◆ Stated goal ◆
Please set down, word for word, the lines of the records below, beginning at the line that contains "874x655 pixels. At" and stopping after the line that contains "pyautogui.click(x=282, y=643)".

◆ Records ◆
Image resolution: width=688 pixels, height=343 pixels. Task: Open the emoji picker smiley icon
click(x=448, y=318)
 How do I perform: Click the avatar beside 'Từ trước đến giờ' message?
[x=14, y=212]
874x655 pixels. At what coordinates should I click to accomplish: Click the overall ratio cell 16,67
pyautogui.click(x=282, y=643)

--

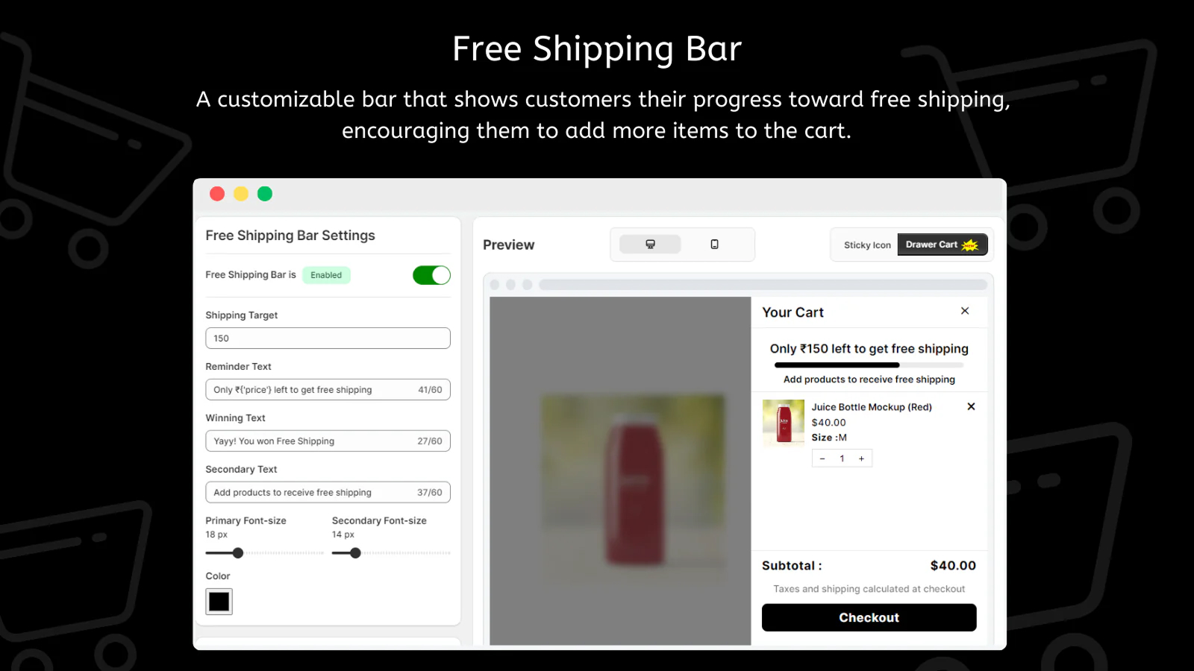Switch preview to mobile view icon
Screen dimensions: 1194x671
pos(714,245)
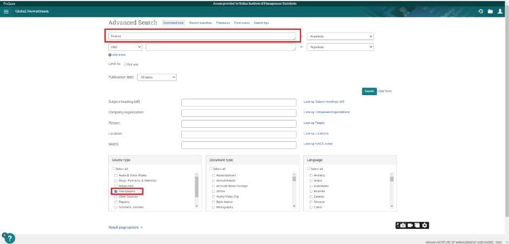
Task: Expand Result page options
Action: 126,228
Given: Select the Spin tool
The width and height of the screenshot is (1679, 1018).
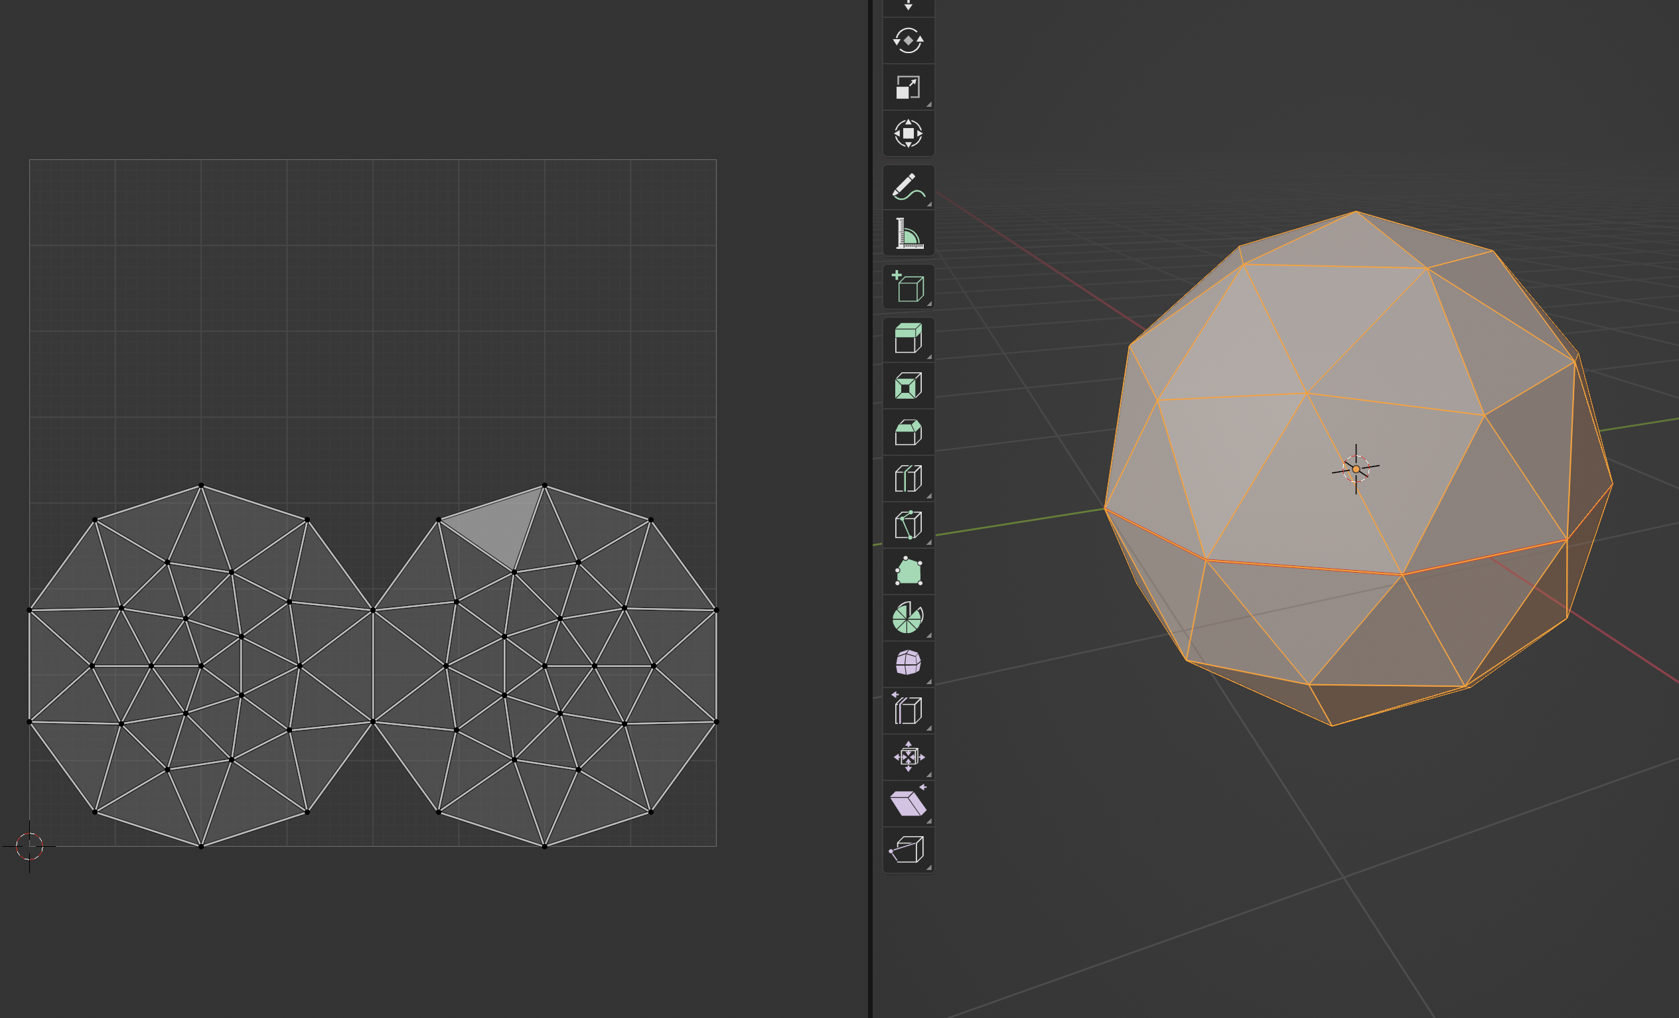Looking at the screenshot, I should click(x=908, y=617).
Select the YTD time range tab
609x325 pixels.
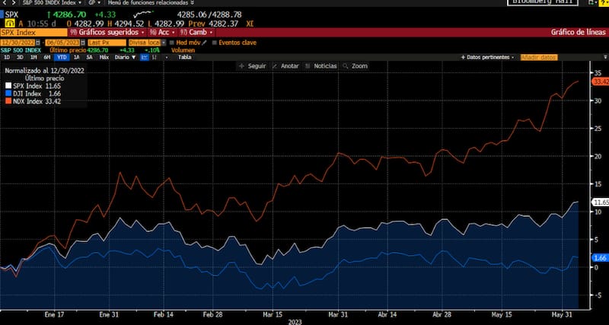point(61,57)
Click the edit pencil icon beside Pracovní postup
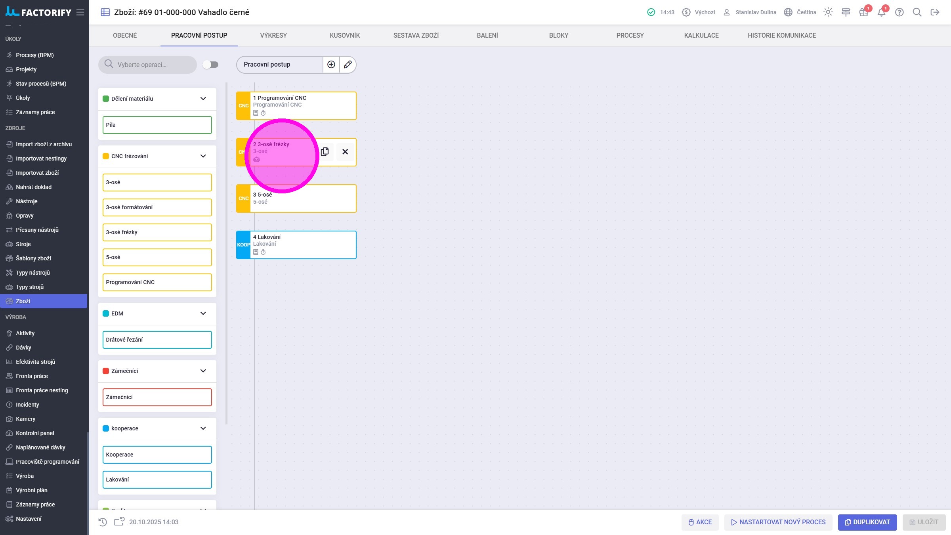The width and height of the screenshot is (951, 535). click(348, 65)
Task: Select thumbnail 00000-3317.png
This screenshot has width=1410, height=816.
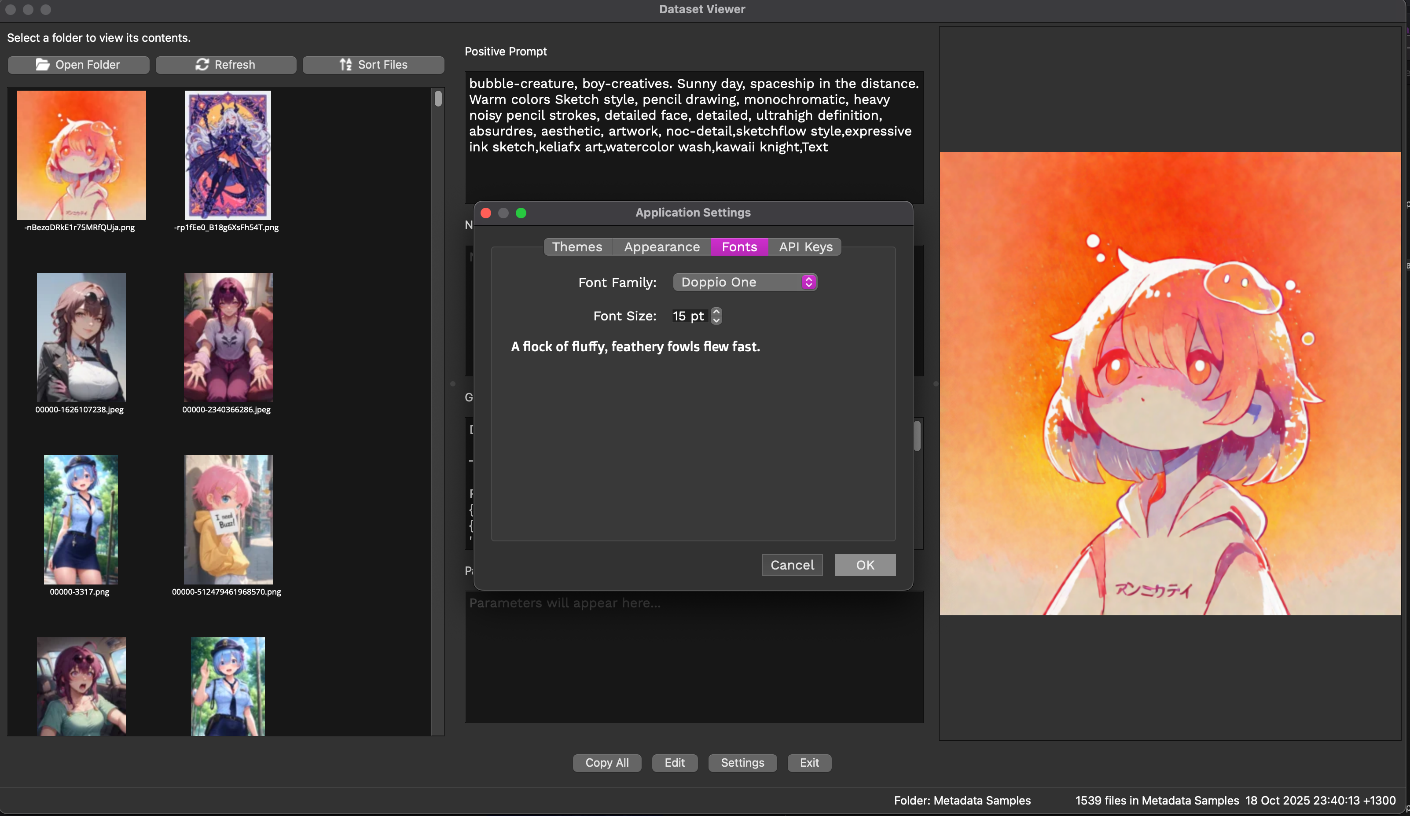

◆ Result of this task ◆
874x655 pixels. At what coordinates should I click to accomplish: Click the overall ratio cell 16,67
pyautogui.click(x=282, y=643)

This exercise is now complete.